The sun is out. Iʼm off at 11:16:20. Riders leave at 20sec intervals based on GC position. The plan is to ride my own ride. Under the hour if posible. Go with nobody and if you get caught, cʼest la vie. The first 2K are the steepest. By hairpin 17 Iʼm into the swing of it. The rhythm is there, my legs feel great, I can up the pace. I know from doing 1hr threshold efforts around the park how deep into my reserves I can go but Iʼm riding conservatively until the final 3K. By this point nobody has caught me and Iʼve passed around 20 riders. I know the final run in from yesterday, itʼs quick and the big ring can be employed. Sprint finish for the last 500m and I cross the line in 59:39. 71/441. Great fun and the early finish means a lazy afternoon in the sun watching the Mavic mechanics return riders whips into serviceable order.

In Alpe dʼHuez I was fortunate to share a room with 3 chaps from London, who were riding the HR as a team. After an evening of hotel room chat I knew I had found what Iʼd been lacking thus far, a team. You canʼt ride hard all day on your own here and hope to compete on stages or even place in the top 100. So with that in mind I knew todays ʻMedium Mountainʼ stage was prime to have a go at, with nothing too serious to climb and 60Km of rolling flat at the end, if I could keep a small group of good riders together we could have a good day. I caught the boys on the Col dʼOrnon and we rode hard together over the short steep Col de Parquetout (a 7Km Swains), by the time we summited weʼd moved up through the majority of the 400 strong field. With only the gentle 25Km Col du Festre remaining before the flat a large group had formed of over 30 riders, all strong guys. I knew itʼd be key to the stage to have a small, organisable group on the flat, 6 max, to get a relay working effectively and motor home. This being the case we worked hard together as a quartet on the final climb to shatter the group as much as possible. By the summit the big strong guys had popped and the smaller guys needed to recoup. We moved on.

We were now 5. 3 Brits, an American and a Belgian. We organised as a team for the remaining 60Km of the stage. Taking turns of up to a Km on the front at a time we managed to maintain an average speed of over 40kph for that final section of the day and hold off the larger, stronger but less organised chasing groups. It was a wonderful moment in time. It was the first time Iʼd ever married tactics and athletic ability succesfully and probably the best I have ever felt on a bike.

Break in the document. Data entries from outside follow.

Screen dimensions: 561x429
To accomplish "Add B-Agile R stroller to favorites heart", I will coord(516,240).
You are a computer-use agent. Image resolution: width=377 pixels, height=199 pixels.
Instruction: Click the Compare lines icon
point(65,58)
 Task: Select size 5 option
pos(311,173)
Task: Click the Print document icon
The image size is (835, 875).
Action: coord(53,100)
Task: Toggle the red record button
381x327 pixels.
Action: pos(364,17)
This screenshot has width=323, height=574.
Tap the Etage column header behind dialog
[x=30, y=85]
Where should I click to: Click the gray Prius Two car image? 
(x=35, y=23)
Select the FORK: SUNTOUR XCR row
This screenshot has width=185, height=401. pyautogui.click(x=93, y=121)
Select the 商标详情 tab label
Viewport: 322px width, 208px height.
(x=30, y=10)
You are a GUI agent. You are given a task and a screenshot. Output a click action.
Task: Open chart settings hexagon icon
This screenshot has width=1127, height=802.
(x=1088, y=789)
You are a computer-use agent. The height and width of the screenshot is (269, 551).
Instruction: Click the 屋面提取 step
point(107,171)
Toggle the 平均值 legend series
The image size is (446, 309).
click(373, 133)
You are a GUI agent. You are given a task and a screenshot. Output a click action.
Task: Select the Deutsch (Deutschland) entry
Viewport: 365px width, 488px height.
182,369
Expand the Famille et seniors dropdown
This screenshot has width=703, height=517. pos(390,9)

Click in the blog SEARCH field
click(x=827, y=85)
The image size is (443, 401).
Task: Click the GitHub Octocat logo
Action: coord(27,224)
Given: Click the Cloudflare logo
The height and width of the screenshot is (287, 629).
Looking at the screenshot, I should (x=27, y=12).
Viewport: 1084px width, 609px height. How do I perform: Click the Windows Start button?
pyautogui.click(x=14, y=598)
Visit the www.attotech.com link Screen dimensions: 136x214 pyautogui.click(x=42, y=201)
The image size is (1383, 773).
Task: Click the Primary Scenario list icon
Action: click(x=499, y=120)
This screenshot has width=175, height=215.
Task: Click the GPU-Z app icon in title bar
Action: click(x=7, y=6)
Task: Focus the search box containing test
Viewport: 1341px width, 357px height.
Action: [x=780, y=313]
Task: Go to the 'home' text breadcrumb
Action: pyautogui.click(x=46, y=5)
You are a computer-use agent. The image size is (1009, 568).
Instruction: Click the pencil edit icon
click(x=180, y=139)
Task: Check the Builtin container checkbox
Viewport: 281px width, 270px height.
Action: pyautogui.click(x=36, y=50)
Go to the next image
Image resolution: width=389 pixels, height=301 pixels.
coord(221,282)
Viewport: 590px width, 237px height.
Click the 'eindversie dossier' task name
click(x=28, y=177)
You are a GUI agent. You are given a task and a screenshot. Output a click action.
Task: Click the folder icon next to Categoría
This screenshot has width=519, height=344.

We crossed the line having spared not one bit of energy in 58th place. A hard earned result.

Today started much the same way as yesterday ended. 125Km of flat preceeded the giant Mt Ventoux. Having tried too hard for too long to split up the large group we were riding in I arrived at the foot of Ventoux in bits. The following 24Km climb up the unforgiving and relentless slopes of Ventoux was horrendous. Iʼd popped, the elastic had snapped, I was, as they say, out the back door and wishing it all away. At the Chalet de Reynard there was a feed stop 5Km from the top. Having consumed more Coca-Cola and gels than I wish to remember the remaining 5Km were all about damage limitation. I wish Iʼd played the stage a bit cleverer and been able to enjoy Ventoux. Having said all that I wasnʼt the only one who struggled on that climb as Iʼd moved up 11 places on GC.

Last day. Determined to enjoy my last day of racing, today was always going to be a hard day. Back riding with the HFB30 boys we rode every Col like it was our last. Scenically it was the best day so far. Provence did not dissapoint, beautiful sweeping descents, sun baked mountains and smooth, fast roads it was everything Iʼd hoped for and more on the Haute Route. Having cleared all major obstacles we put the boot down in the last 20Km and finished the day in a very respectable 62nd position.